Comment by hintymad

4 years ago

It sounds trivial to "wrap open source software", but surprisingly it is big value-add to thousands of companies. We can't just look at successful companies like Netflix to downplay the challenges of operating a service. Not every company knows how to operate complex systems under manageable cost. How many companies can really manage a Kafka cluster, let alone scaling it, for instance? Indeed, even companies that people deem powerful may screw up, if they don't get their culture or process right. Take Uber for example, for god damn five years, they still couldn't offer a service like EC2, let alone supporting persistent volumes. They still couldn't make their database provisioning on demand via an API. Their MySQL-based NoSQL solution was still based on FriendFeed's architecture and the APIs were hard to use. Yet they spent millions building a k8s replacement, building a GPU database, switching from mysql to postgres and back to mysql, etc and etc. So, yes, cloud companies like AWS buildd mere control planes to wrap open-source software, yet such seemingly mundane offering does bring values to many customers.

A key reason for Netflix to have an easy-to-operate infrastructure is that Netflix prioritizes productivity and scalability. They specifically did three things:

1. No fixed deadline, with a few exceptions of course, for platform-related projects.

2. Promotion/salary negotiation was not tied directly to release of external features.

3. A single engineer could be responsible for more than one service for the entire company, with 24x7 oncall.

With Netflix establishing such incentives, engineers naturally focus on getting infrastructure right, to the point that oncall 24x7 is a non-issue.

So, yeah, culture matters, big time.

Edit: another incentive was that a service was measured by its adoption. The more people praised it, the more successful the service would be. Requiring meetings to get buy-in for a new service was considered a sign of potential failure. As a result, every single team focused on making the value proposition of their services obvious. Path of least resistance was a given instead of a debated topic.

This is the most important point, IMO. Amazon's value add is not the software itself, it's the operation of the software.

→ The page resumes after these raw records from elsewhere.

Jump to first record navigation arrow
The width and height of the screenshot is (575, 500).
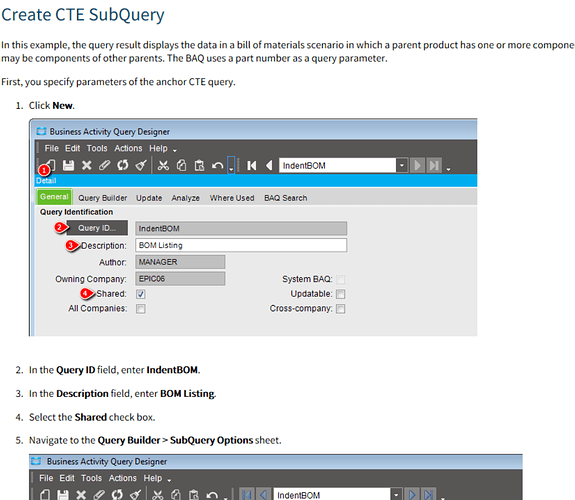[x=252, y=166]
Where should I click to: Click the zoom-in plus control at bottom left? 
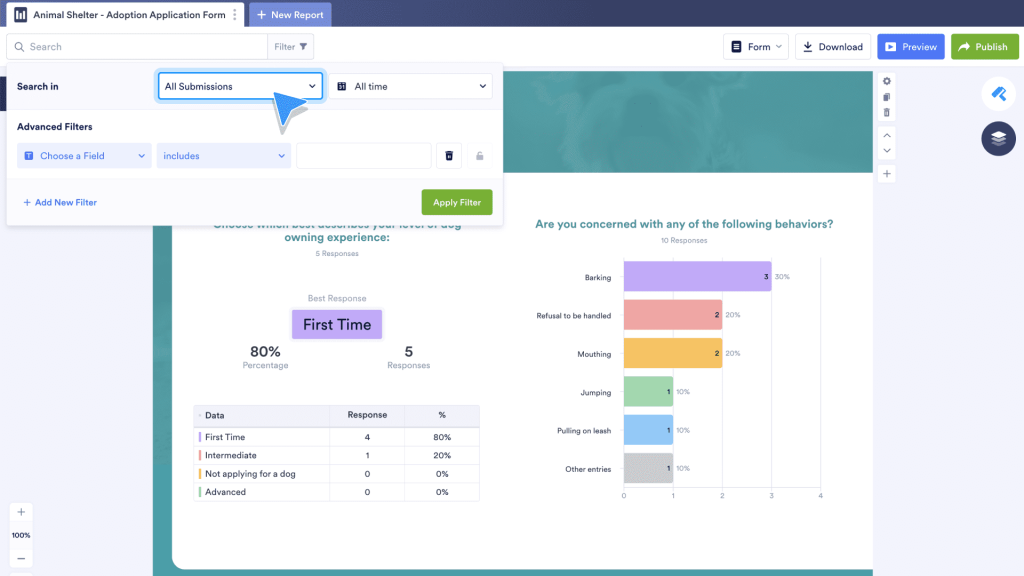click(20, 511)
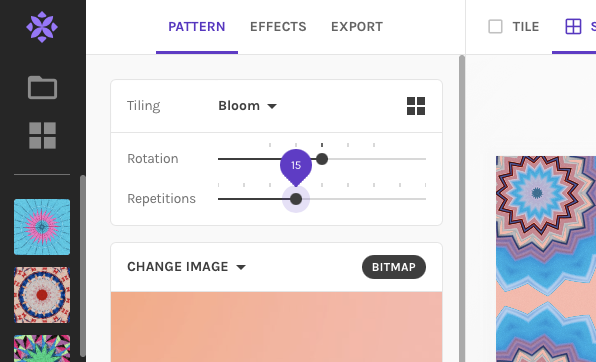The width and height of the screenshot is (596, 362).
Task: Click the purple flower app logo
Action: [42, 27]
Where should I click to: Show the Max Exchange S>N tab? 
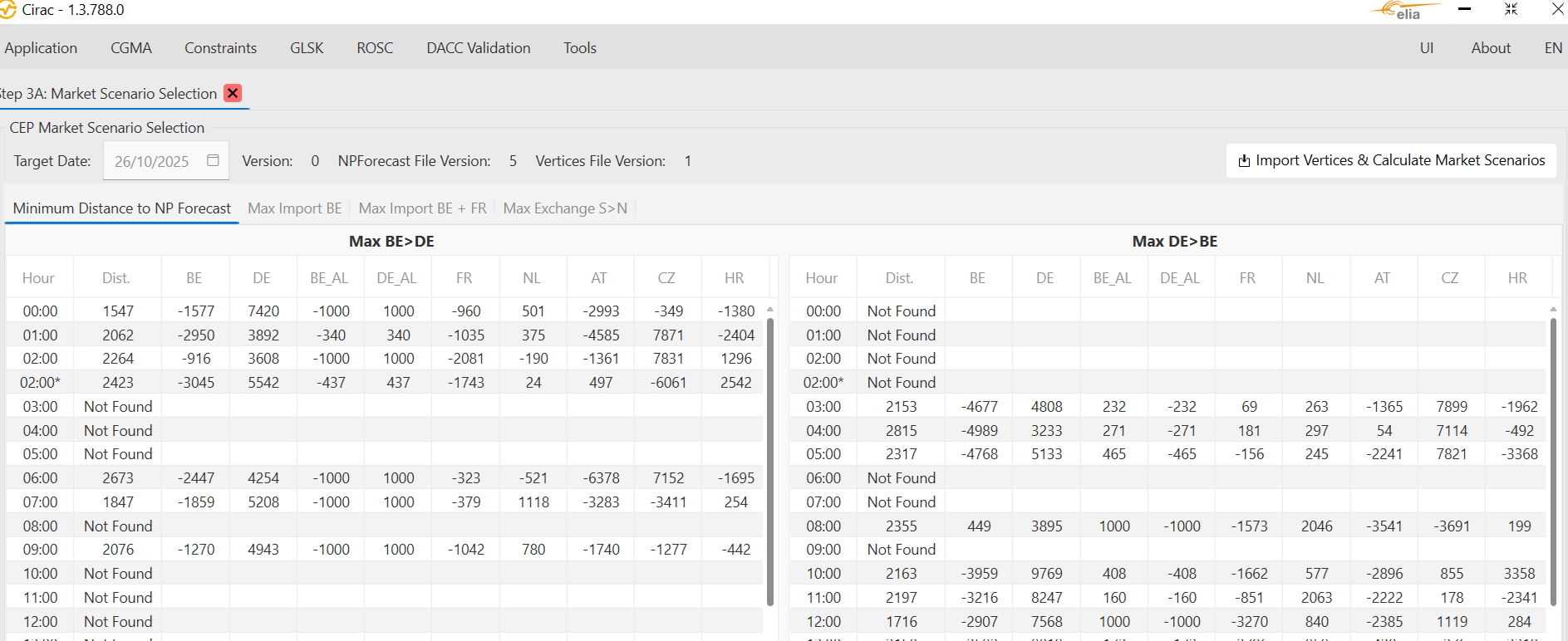coord(565,208)
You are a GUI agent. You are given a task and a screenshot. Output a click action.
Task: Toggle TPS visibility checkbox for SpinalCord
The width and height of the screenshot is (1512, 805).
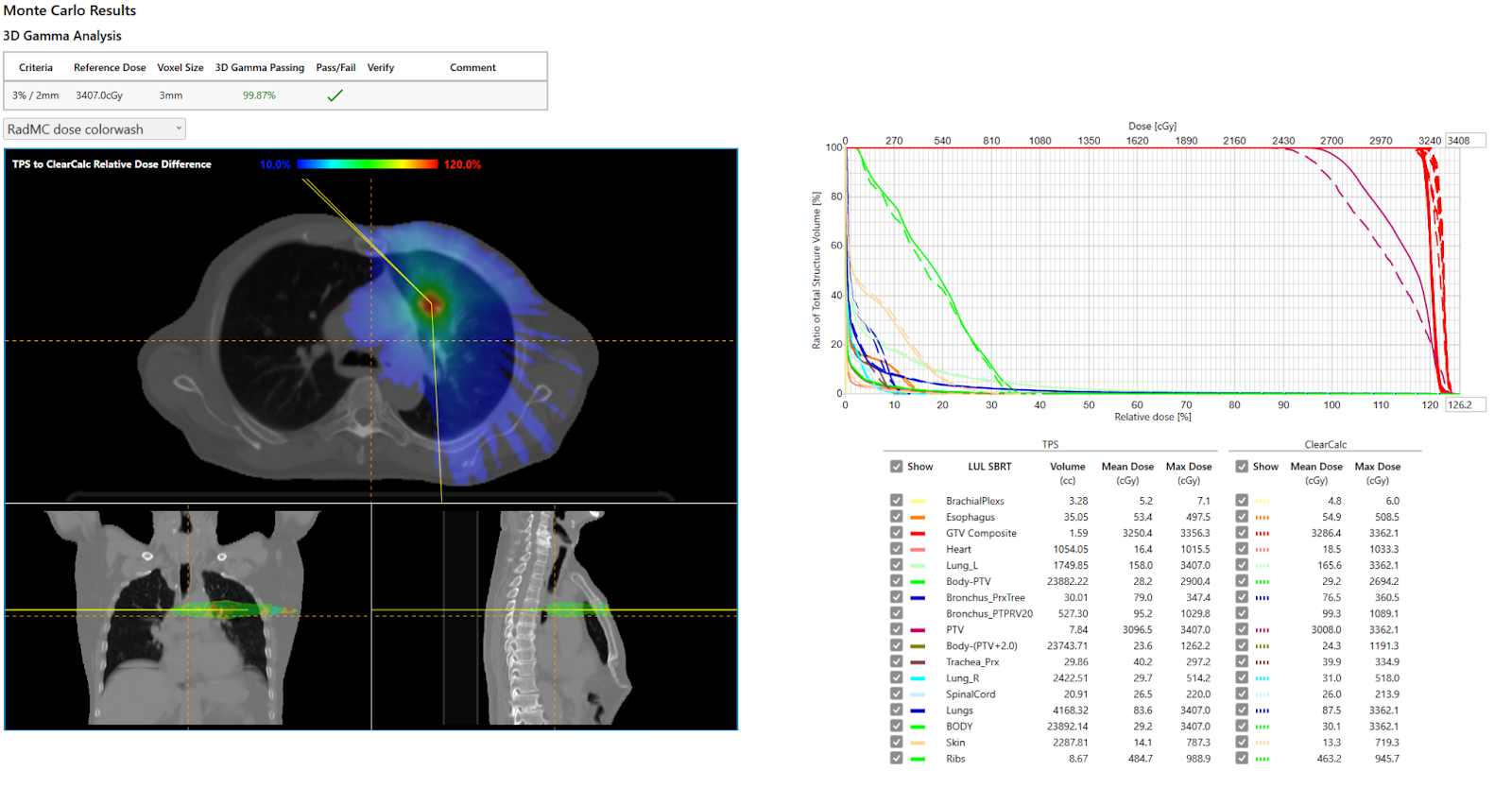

That includes a LOT of stuff, not just making sure it's running. It's security modeling and patching, compliance, DDOS protection, etc. Amazon's product is an army of ops engineers working 24/7 to keep your stuff secure and online.

With that in mind, their behavior here makes a lot more sense, and comparing it with companies who have dramatically different products, like Facebook and Google, takes a lot of effort to understand the differences and what impact they have.

  • You can rent a car but nobody would suggest the car manufacturer be paid nothing for the privilege just cause the rental company cracked car maintenance and how to fill the tank.

    The AWS "value add" is only value add in the context of being locked into AWS in the first place.

    • Elasticsearch is not a car manufacturer. They are an after market manufacturer for a car which they got without paying themselves. Too many people completely ignore that the heart of Elasticsearch is Lucene. Elasticsearch adds things on top of it, but without Lucene it would be useless. Elasticsearch is the same as Amazon here, but mentioning that doesn't make for such a nice narrative.

    • I'm not sure if I like your comparison to be honest.. not only is it not _just_ maintenance and filling the tank, if we stick with your picture, there is also things like buying the car, paying for it when no one uses it, insuring the car, repairing the car, general logistics of moving it around when someone has a one way rental, etc. - basically making it convenient for consumers to rent a car.

      Looking at what "as a service" providers of open source software do though, that is taking it a step further, since they wrap the software in a layer that _smoothes_ out changes for the user. Going back to the rental company that would equate to the car manufacturer deciding the indicator needs to be on the right side of the steering wheel now and the rental company installing an adaptor so that it remains on the left for you, to keep the look and feel for the user the same.

      Not a perfect comparison, but they never are :)

      1 reply →

90% of the companies do not know how to manage software. They got weird dogmas, no KPIs, no ability to measure performance or debug problems. This is why they got external consultants and cloud vendors. What is really funny how they think internally about these issues. If Netflix and Amazon was publishing efficiency numbers and we were able to compare with the bottom 95% of tech users people would be shocked. The difference between the numbers I am aware of (number of computers / engineer for example) is 100x.